* **Work to be completed**
Could the entries below be reproduced exactly, with the images removed?

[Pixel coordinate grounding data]
══════

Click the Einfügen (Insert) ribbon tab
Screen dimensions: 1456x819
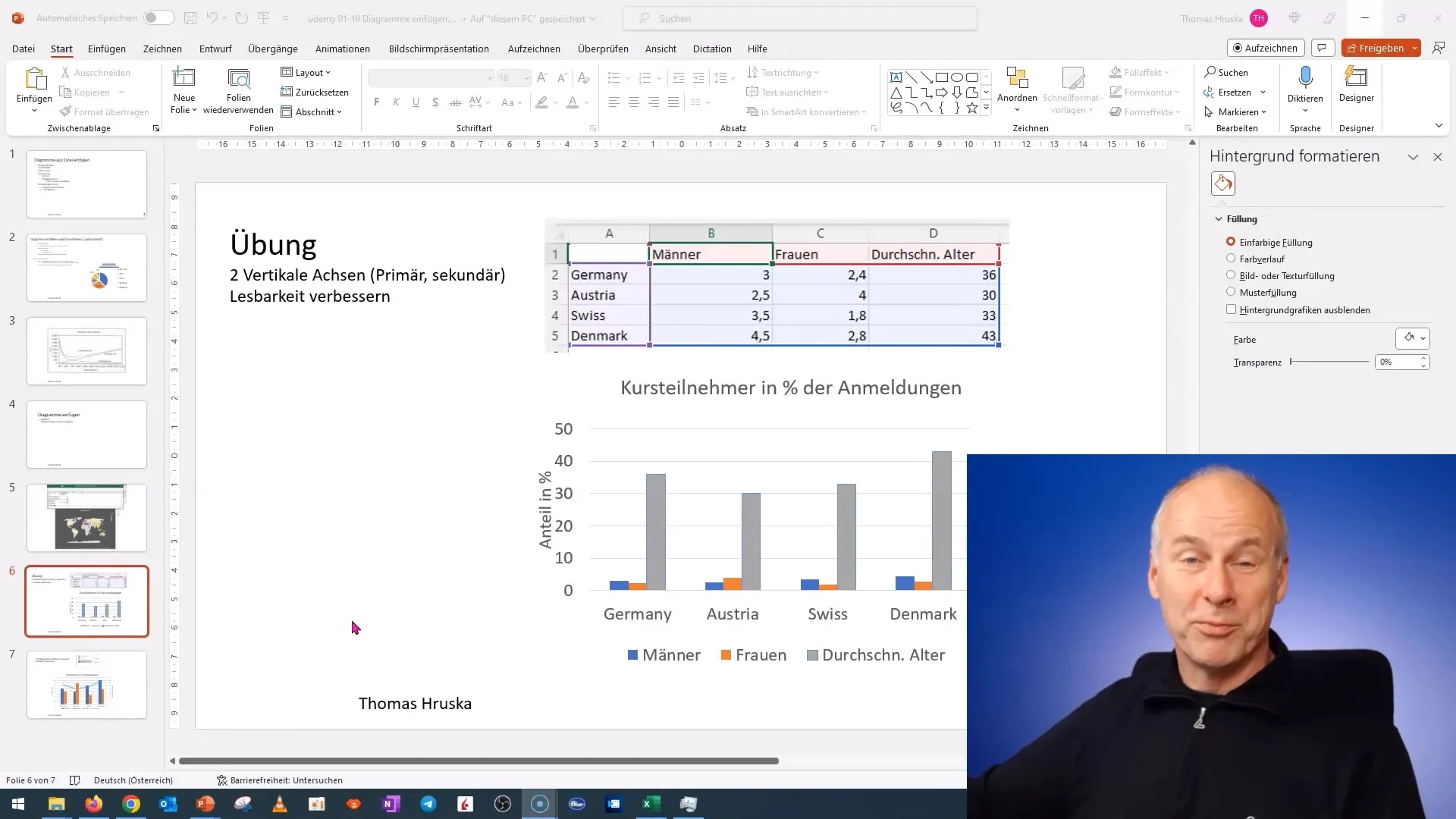coord(106,48)
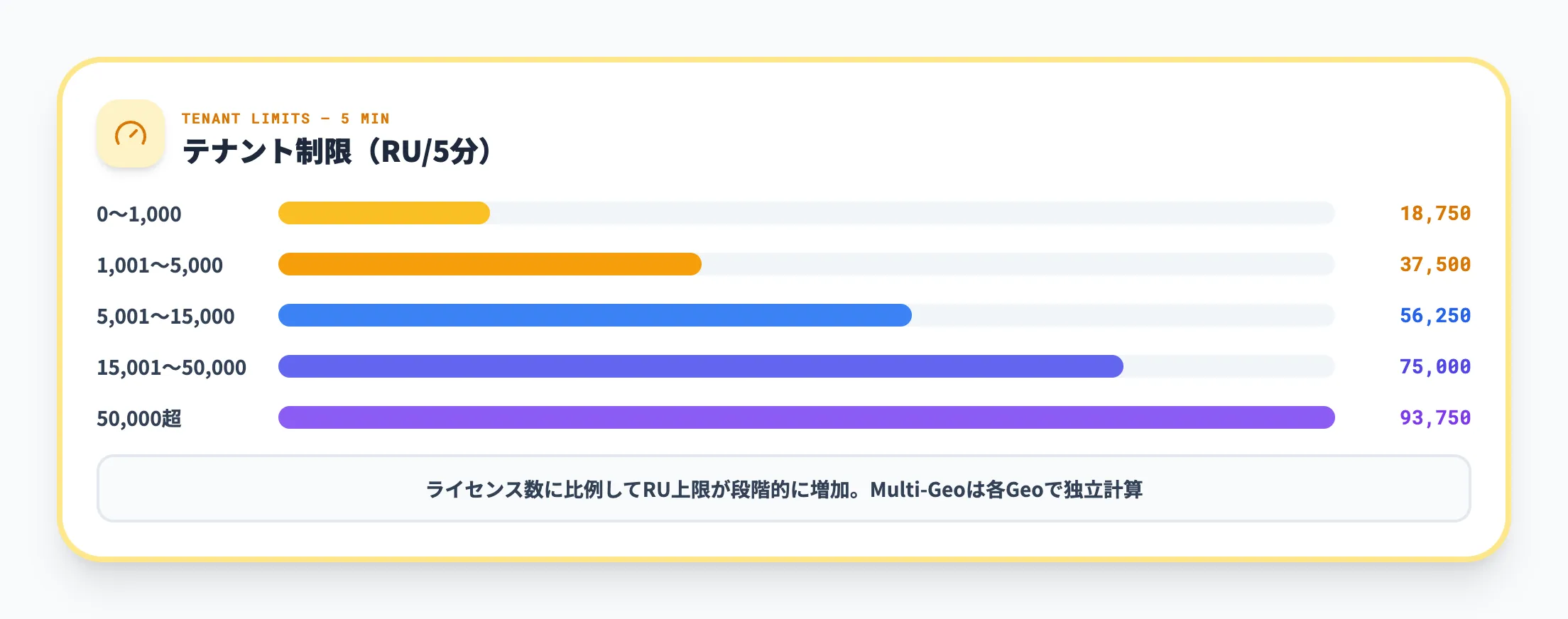Screen dimensions: 1568x619
Task: Click the 37,500 value
Action: pyautogui.click(x=1434, y=264)
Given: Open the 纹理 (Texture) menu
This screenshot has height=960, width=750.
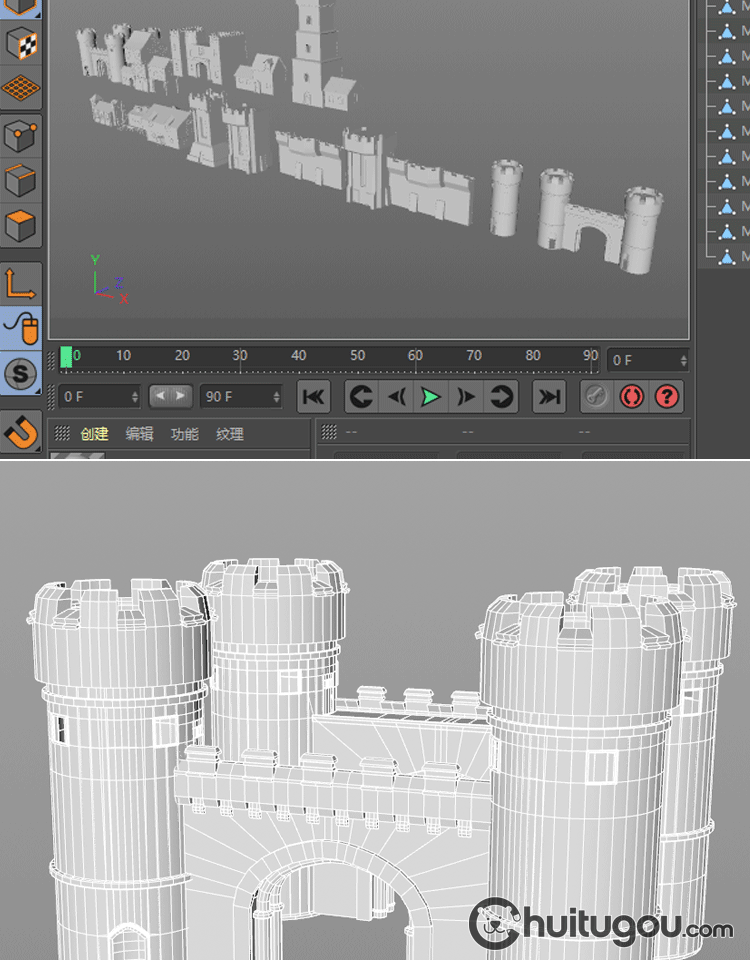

══════

* **Answer**
Click the Einfügen (Insert) ribbon tab
Screen dimensions: 1456x819
coord(106,48)
Screen dimensions: 1568x619
Task: Click the 37,500 value
Action: pyautogui.click(x=1434, y=264)
Given: Open the 纹理 (Texture) menu
This screenshot has height=960, width=750.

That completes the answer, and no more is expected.